A Humanitarian Voyage Is Hoping to Break Israel’s Blockade

Today an international group of activists is setting sail for Gaza, hoping to deliver badly needed aid to Palestinians there. The effort follows a similar voyage to breach Israel’s blockade 14 years ago — which the IDF met with deadly force.

TURKEY-PALESTINIAN-ISRAEL-CONFLICT-AID

Activists hold a press conference inside a ship belonging to the Freedom Flotilla Coalition while it anchors in the Tuzla seaport near Istanbul, Turkey, on April 19, 2024. (Yasin Akgul / AFP via Getty Images)

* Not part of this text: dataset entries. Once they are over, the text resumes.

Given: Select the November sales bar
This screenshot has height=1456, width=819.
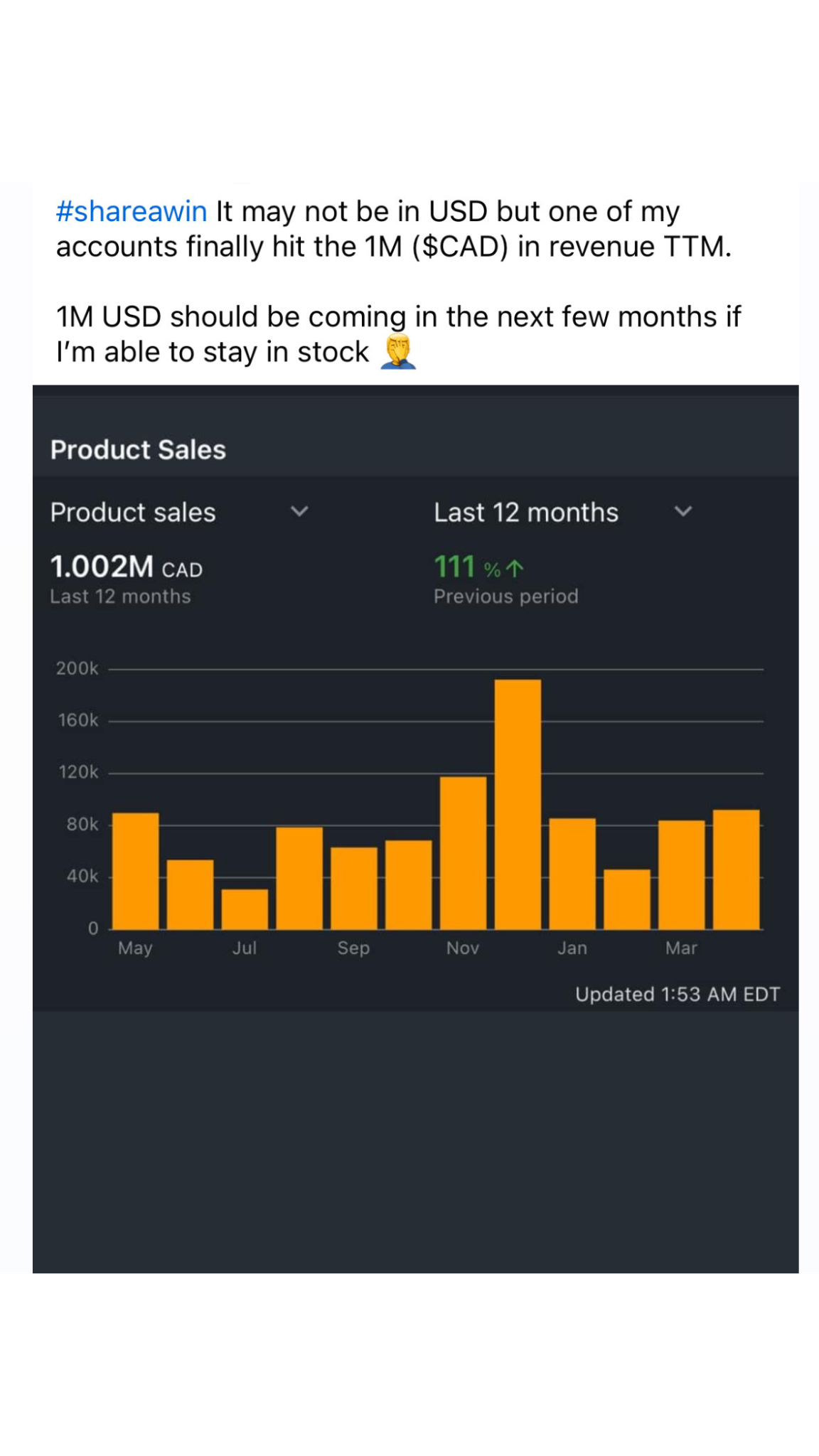Looking at the screenshot, I should coord(463,852).
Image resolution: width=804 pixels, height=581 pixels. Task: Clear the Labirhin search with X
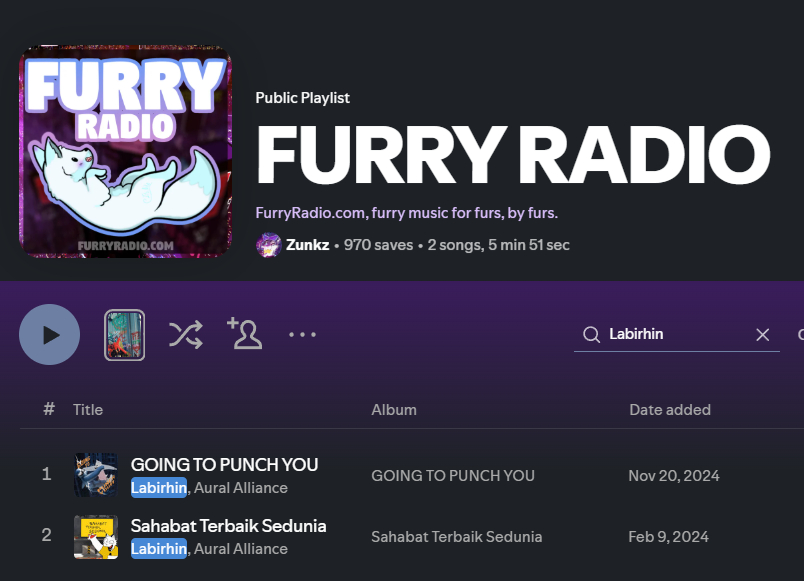point(762,335)
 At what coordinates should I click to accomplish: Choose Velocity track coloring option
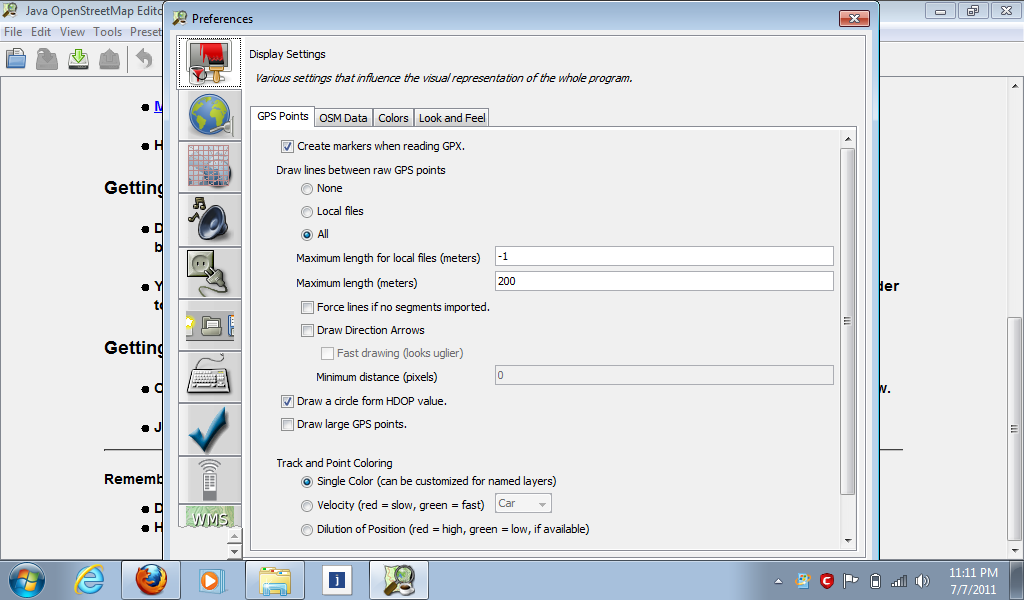(x=307, y=504)
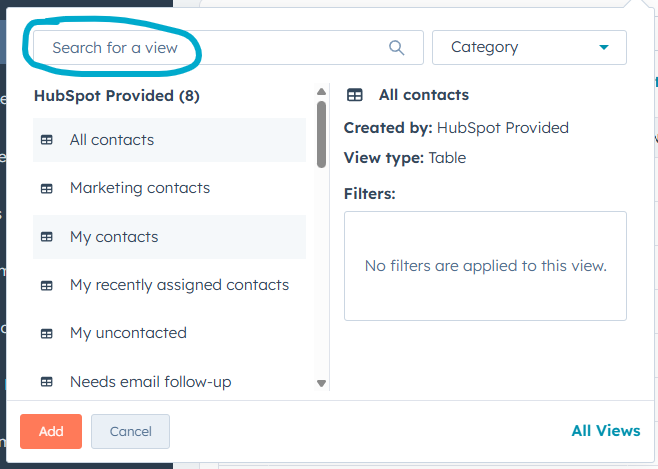Click table icon beside My recently assigned contacts

(46, 285)
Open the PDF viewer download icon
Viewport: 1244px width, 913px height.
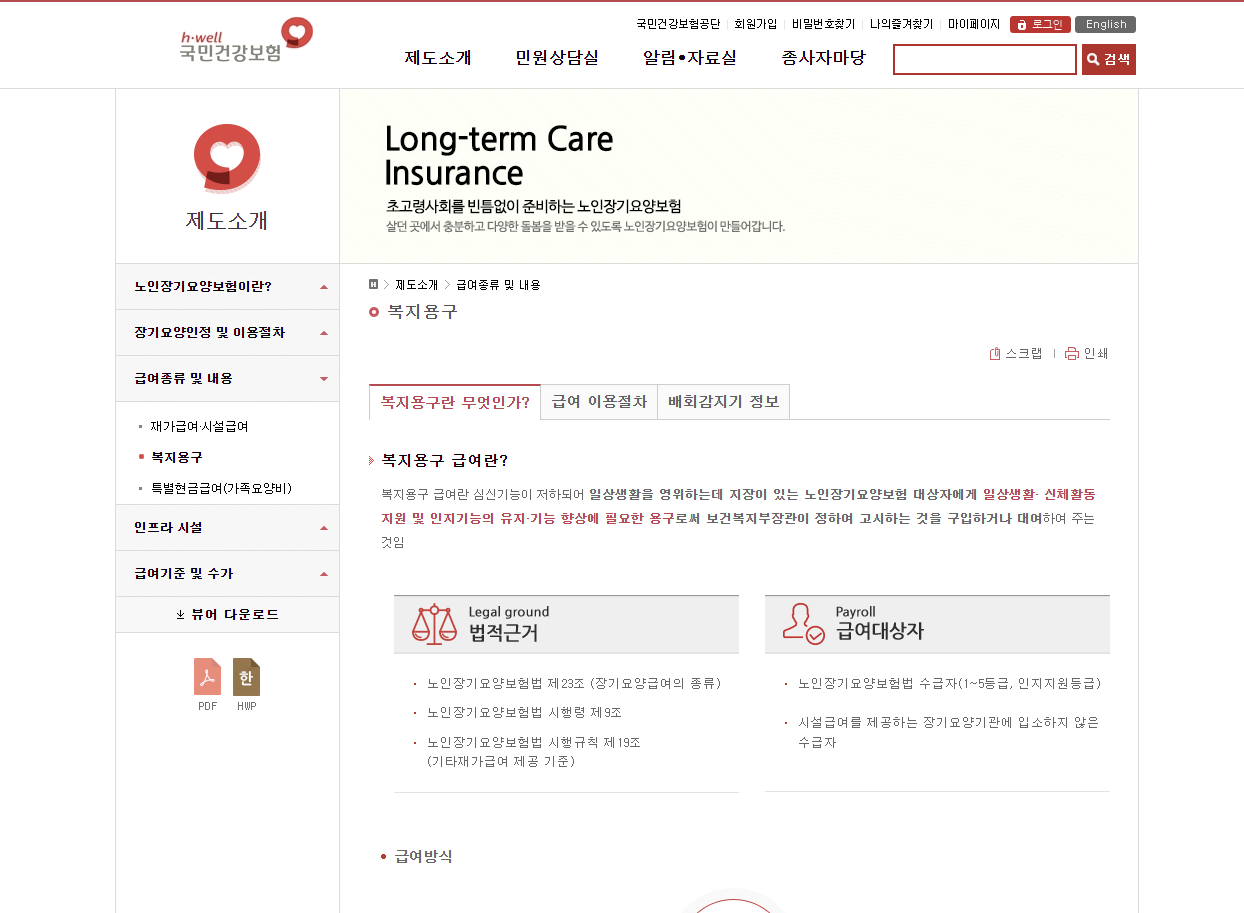(x=207, y=678)
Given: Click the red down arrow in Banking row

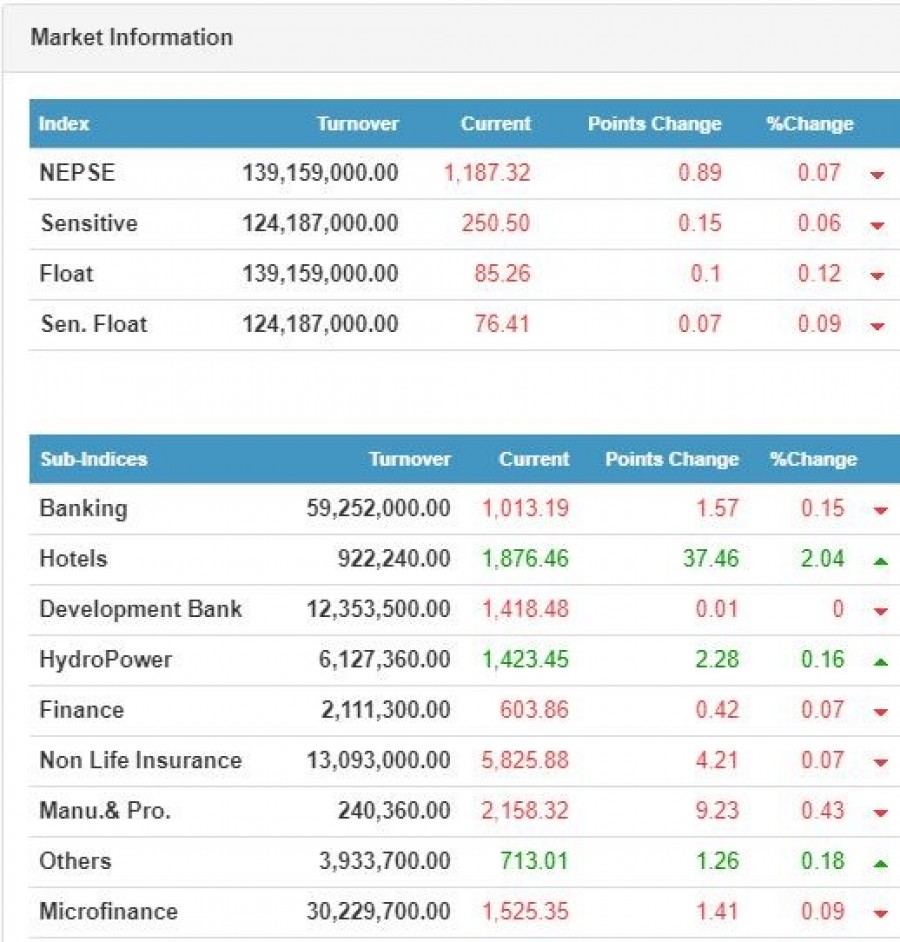Looking at the screenshot, I should tap(880, 510).
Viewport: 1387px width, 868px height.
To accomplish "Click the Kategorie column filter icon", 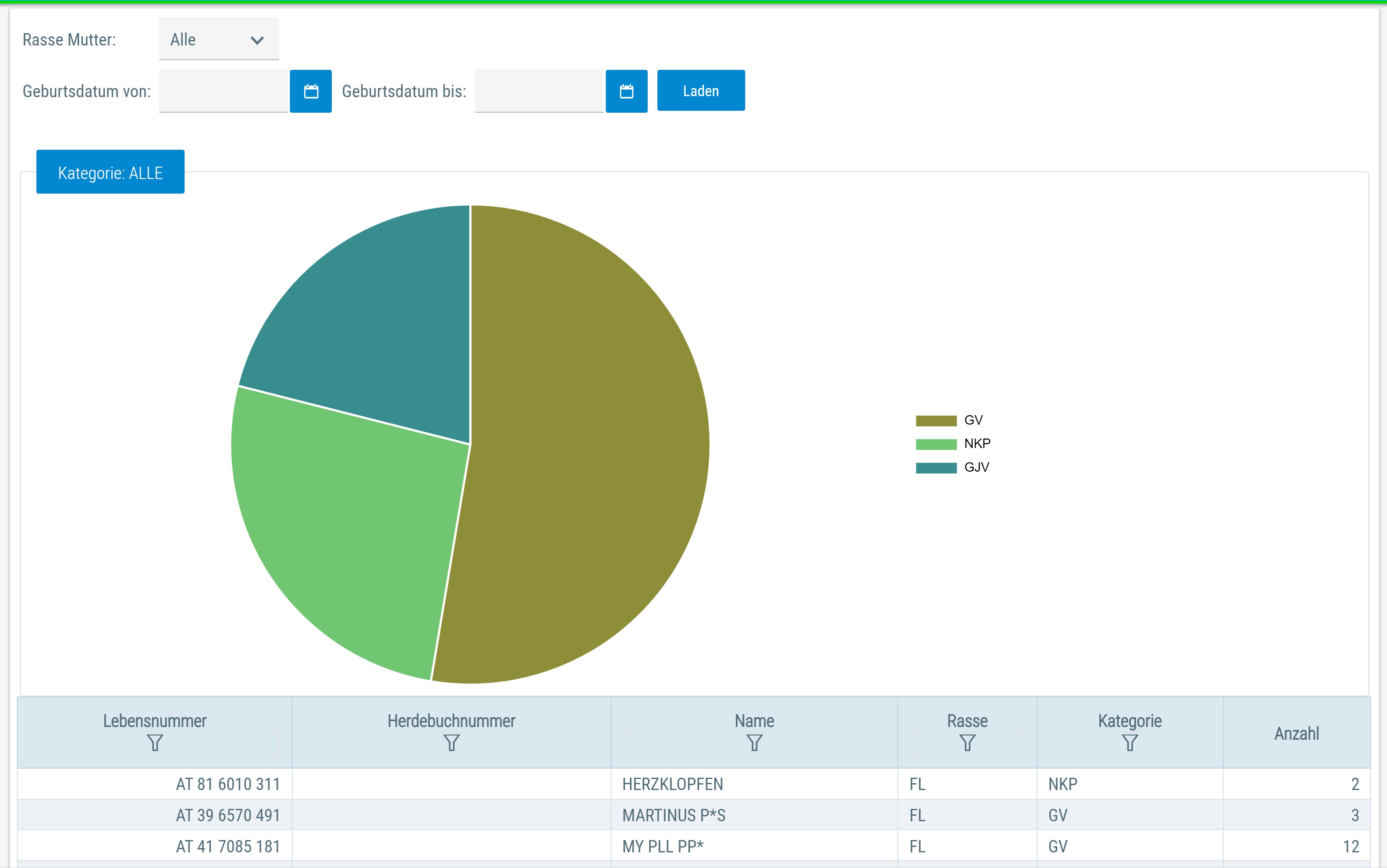I will pos(1130,743).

Today, a thousand activists with the Freedom Flotilla Coalition have planned to set sail from Turkey aboard three ships with over five thousand tons of humanitarian aid, including food, medicine, and even ambulance vehicles. From a port in Istanbul, the flotilla will be heading to the Gaza Strip, where the ongoing Israeli genocide has killed at least 34,262 Palestinians, including 14,500 children and 8,400 women, according to Al Jazeera. Coming amid Israel’s seventeen-year blockade of Gaza, the strip is now mere weeks away from famine, according to the World Food Programme.

Although the Freedom Flotilla Coalition is adamant that its plans are both lawful and peaceful, it is concerned about how the Israeli military will react. This is due in large part of the fact that Israel met the last flotilla with deadly force.

“We have no idea what Israel is going to do,” says Elliott Adams, an activist with the Freedom Flotilla Coalition. “They’ve tried to sink some boats by ramming. They’ve also captured boats, taken all humanitarian observers and crew hostage, put them in jail and stolen the boats. . . .  And, as you know, in the case of the MV Mavi Marmara, they killed ten of the people on board and wounded fifty.”